**Your goal:** Please copy the material below word for word, keeping every line unchanged and in its original order.

[Records from a collection]
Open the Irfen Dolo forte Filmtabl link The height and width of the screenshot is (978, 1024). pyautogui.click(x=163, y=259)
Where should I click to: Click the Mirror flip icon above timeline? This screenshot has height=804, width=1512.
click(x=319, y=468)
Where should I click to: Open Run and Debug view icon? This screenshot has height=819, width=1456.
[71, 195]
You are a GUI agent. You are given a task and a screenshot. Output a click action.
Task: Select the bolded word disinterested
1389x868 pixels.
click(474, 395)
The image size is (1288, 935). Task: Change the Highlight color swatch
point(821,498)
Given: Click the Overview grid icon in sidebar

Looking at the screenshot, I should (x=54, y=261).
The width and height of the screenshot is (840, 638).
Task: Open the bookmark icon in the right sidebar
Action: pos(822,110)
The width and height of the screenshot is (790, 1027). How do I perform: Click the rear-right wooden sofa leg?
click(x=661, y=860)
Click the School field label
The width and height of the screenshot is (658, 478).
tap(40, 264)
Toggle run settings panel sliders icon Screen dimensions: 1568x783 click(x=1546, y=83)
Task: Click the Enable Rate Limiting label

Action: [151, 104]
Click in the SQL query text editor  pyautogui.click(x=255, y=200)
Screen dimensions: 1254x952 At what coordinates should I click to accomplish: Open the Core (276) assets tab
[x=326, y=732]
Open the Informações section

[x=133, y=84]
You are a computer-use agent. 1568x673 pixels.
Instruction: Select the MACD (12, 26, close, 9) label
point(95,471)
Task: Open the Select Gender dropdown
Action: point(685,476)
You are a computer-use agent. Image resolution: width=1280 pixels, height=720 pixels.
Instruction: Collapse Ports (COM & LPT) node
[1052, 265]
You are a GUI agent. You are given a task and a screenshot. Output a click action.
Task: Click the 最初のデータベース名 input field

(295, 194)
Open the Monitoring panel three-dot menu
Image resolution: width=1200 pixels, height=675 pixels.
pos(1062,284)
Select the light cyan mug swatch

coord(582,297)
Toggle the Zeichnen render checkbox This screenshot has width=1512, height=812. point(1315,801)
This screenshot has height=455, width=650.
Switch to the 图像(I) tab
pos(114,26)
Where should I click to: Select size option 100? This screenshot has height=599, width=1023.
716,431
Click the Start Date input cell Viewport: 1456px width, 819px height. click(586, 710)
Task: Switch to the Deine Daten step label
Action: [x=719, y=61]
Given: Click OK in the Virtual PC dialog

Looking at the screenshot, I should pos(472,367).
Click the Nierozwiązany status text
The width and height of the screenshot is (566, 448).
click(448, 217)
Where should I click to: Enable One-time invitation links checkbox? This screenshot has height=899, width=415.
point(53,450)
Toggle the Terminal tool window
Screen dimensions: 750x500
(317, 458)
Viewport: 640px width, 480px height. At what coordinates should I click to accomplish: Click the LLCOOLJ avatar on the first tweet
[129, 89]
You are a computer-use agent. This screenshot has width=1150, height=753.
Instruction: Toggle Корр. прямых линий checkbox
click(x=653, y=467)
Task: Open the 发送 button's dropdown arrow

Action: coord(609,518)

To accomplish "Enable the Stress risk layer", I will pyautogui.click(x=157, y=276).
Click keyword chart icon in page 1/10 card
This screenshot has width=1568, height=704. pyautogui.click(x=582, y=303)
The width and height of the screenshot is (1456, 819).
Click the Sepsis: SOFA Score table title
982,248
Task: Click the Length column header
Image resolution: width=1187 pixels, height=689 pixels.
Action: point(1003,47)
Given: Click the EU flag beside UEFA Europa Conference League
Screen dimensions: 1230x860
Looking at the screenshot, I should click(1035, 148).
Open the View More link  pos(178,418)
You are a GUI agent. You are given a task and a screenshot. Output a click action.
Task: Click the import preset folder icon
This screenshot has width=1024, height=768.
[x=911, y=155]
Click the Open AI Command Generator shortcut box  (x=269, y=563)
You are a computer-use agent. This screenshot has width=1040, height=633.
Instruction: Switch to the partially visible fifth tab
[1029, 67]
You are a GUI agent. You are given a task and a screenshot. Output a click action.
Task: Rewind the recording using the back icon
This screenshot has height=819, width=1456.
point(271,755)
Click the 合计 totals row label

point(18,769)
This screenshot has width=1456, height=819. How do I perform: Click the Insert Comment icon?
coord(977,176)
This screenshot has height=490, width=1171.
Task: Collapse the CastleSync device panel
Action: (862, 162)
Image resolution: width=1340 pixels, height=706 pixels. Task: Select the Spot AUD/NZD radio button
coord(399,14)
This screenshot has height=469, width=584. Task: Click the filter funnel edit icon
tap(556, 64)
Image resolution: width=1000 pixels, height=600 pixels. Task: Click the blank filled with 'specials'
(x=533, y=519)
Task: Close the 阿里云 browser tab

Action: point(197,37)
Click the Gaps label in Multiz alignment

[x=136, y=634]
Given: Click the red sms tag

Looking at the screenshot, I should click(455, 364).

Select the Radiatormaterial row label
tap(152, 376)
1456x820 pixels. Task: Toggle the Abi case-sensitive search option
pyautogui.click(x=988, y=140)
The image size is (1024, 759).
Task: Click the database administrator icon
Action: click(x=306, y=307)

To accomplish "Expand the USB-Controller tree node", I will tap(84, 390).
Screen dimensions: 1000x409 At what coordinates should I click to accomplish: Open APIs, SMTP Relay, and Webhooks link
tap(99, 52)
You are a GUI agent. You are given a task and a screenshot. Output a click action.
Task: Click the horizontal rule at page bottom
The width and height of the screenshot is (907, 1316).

**Result of the task:**
Open the Irfen Dolo forte Filmtabl link The height and width of the screenshot is (978, 1024). pyautogui.click(x=163, y=259)
Where should I click to: Click the Mirror flip icon above timeline? This screenshot has height=804, width=1512.
click(x=319, y=468)
Where should I click to: Open Run and Debug view icon? This screenshot has height=819, width=1456.
[71, 195]
You are a GUI agent. You are given a task and a screenshot. Output a click action.
Task: Select the bolded word disinterested
1389x868 pixels.
click(474, 395)
The image size is (1288, 935). Task: Change the Highlight color swatch
point(821,498)
Given: Click the Overview grid icon in sidebar

Looking at the screenshot, I should (x=54, y=261).
The width and height of the screenshot is (840, 638).
Task: Open the bookmark icon in the right sidebar
Action: pos(822,110)
The width and height of the screenshot is (790, 1027). How do I perform: Click the rear-right wooden sofa leg?
click(x=661, y=860)
Click the School field label
The width and height of the screenshot is (658, 478).
tap(40, 264)
Toggle run settings panel sliders icon Screen dimensions: 1568x783 click(x=1546, y=83)
Task: Click the Enable Rate Limiting label

Action: [151, 104]
Click in the SQL query text editor  pyautogui.click(x=255, y=200)
Screen dimensions: 1254x952 At what coordinates should I click to accomplish: Open the Core (276) assets tab
[x=326, y=732]
Open the Informações section

[x=133, y=84]
You are a computer-use agent. 1568x673 pixels.
Instruction: Select the MACD (12, 26, close, 9) label
point(95,471)
Task: Open the Select Gender dropdown
Action: point(685,476)
You are a computer-use agent. Image resolution: width=1280 pixels, height=720 pixels.
Instruction: Collapse Ports (COM & LPT) node
[1052, 265]
You are a GUI agent. You are given a task and a screenshot. Output a click action.
Task: Click the 最初のデータベース名 input field

(295, 194)
Open the Monitoring panel three-dot menu
Image resolution: width=1200 pixels, height=675 pixels.
pos(1062,284)
Select the light cyan mug swatch

coord(582,297)
Toggle the Zeichnen render checkbox This screenshot has width=1512, height=812. point(1315,801)
This screenshot has height=455, width=650.
Switch to the 图像(I) tab
pos(114,26)
Where should I click to: Select size option 100? This screenshot has height=599, width=1023.
716,431
Click the Start Date input cell Viewport: 1456px width, 819px height. click(586, 710)
Task: Switch to the Deine Daten step label
Action: [x=719, y=61]
Given: Click OK in the Virtual PC dialog

Looking at the screenshot, I should pos(472,367).
Click the Nierozwiązany status text
The width and height of the screenshot is (566, 448).
click(448, 217)
Where should I click to: Enable One-time invitation links checkbox? This screenshot has height=899, width=415.
point(53,450)
Toggle the Terminal tool window
Screen dimensions: 750x500
(317, 458)
Viewport: 640px width, 480px height. At what coordinates should I click to accomplish: Click the LLCOOLJ avatar on the first tweet
[129, 89]
You are a computer-use agent. This screenshot has width=1150, height=753.
Instruction: Toggle Корр. прямых линий checkbox
click(x=653, y=467)
Task: Open the 发送 button's dropdown arrow

Action: coord(609,518)

To accomplish "Enable the Stress risk layer", I will pyautogui.click(x=157, y=276).
Click keyword chart icon in page 1/10 card
This screenshot has width=1568, height=704. pyautogui.click(x=582, y=303)
The width and height of the screenshot is (1456, 819).
Click the Sepsis: SOFA Score table title
982,248
Task: Click the Length column header
Image resolution: width=1187 pixels, height=689 pixels.
Action: point(1003,47)
Given: Click the EU flag beside UEFA Europa Conference League
Screen dimensions: 1230x860
Looking at the screenshot, I should click(1035, 148).
Open the View More link  pos(178,418)
You are a GUI agent. You are given a task and a screenshot. Output a click action.
Task: Click the import preset folder icon
This screenshot has width=1024, height=768.
[x=911, y=155]
Click the Open AI Command Generator shortcut box  (x=269, y=563)
You are a computer-use agent. This screenshot has width=1040, height=633.
Instruction: Switch to the partially visible fifth tab
[1029, 67]
You are a GUI agent. You are given a task and a screenshot. Output a click action.
Task: Rewind the recording using the back icon
This screenshot has height=819, width=1456.
point(271,755)
Click the 合计 totals row label

point(18,769)
This screenshot has width=1456, height=819. How do I perform: Click the Insert Comment icon?
coord(977,176)
This screenshot has height=490, width=1171.
Task: Collapse the CastleSync device panel
Action: (862, 162)
Image resolution: width=1340 pixels, height=706 pixels. Task: Select the Spot AUD/NZD radio button
coord(399,14)
This screenshot has height=469, width=584. Task: Click the filter funnel edit icon
tap(556, 64)
Image resolution: width=1000 pixels, height=600 pixels. Task: Click the blank filled with 'specials'
(x=533, y=519)
Task: Close the 阿里云 browser tab

Action: point(197,37)
Click the Gaps label in Multiz alignment

[x=136, y=634]
Given: Click the red sms tag

Looking at the screenshot, I should click(455, 364).

Select the Radiatormaterial row label
tap(152, 376)
1456x820 pixels. Task: Toggle the Abi case-sensitive search option
pyautogui.click(x=988, y=140)
The image size is (1024, 759).
Task: Click the database administrator icon
Action: click(x=306, y=307)

To accomplish "Expand the USB-Controller tree node", I will tap(84, 390).
Screen dimensions: 1000x409 At what coordinates should I click to accomplish: Open APIs, SMTP Relay, and Webhooks link
tap(99, 52)
You are a GUI agent. You are given a task and a screenshot. Output a click action.
Task: Click the horizontal rule at page bottom
The width and height of the screenshot is (907, 1316).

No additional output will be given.